PROBLEM REQUIREMENTS:
Starting from the line that holds "Given: Click green", print each remaining line of the entries exactly, ending with the last.
────────────────
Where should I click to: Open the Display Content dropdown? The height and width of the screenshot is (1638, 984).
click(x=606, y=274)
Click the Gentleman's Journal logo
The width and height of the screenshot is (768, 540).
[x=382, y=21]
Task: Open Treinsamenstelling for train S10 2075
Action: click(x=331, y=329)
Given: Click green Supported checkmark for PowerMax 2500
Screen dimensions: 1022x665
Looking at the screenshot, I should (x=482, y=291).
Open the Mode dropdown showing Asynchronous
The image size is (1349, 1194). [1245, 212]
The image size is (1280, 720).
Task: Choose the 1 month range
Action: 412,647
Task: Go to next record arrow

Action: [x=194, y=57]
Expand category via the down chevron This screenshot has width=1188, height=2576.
────────────────
FINAL ANSWER:
Given: Click green Supported checkmark for PowerMax 2500
Screen dimensions: 1022x665
Looking at the screenshot, I should (x=482, y=291).
Open the Mode dropdown showing Asynchronous
The image size is (1349, 1194). [1245, 212]
The image size is (1280, 720).
Task: Choose the 1 month range
Action: 412,647
Task: Go to next record arrow

Action: [x=194, y=57]
Expand category via the down chevron This screenshot has width=1188, height=2576.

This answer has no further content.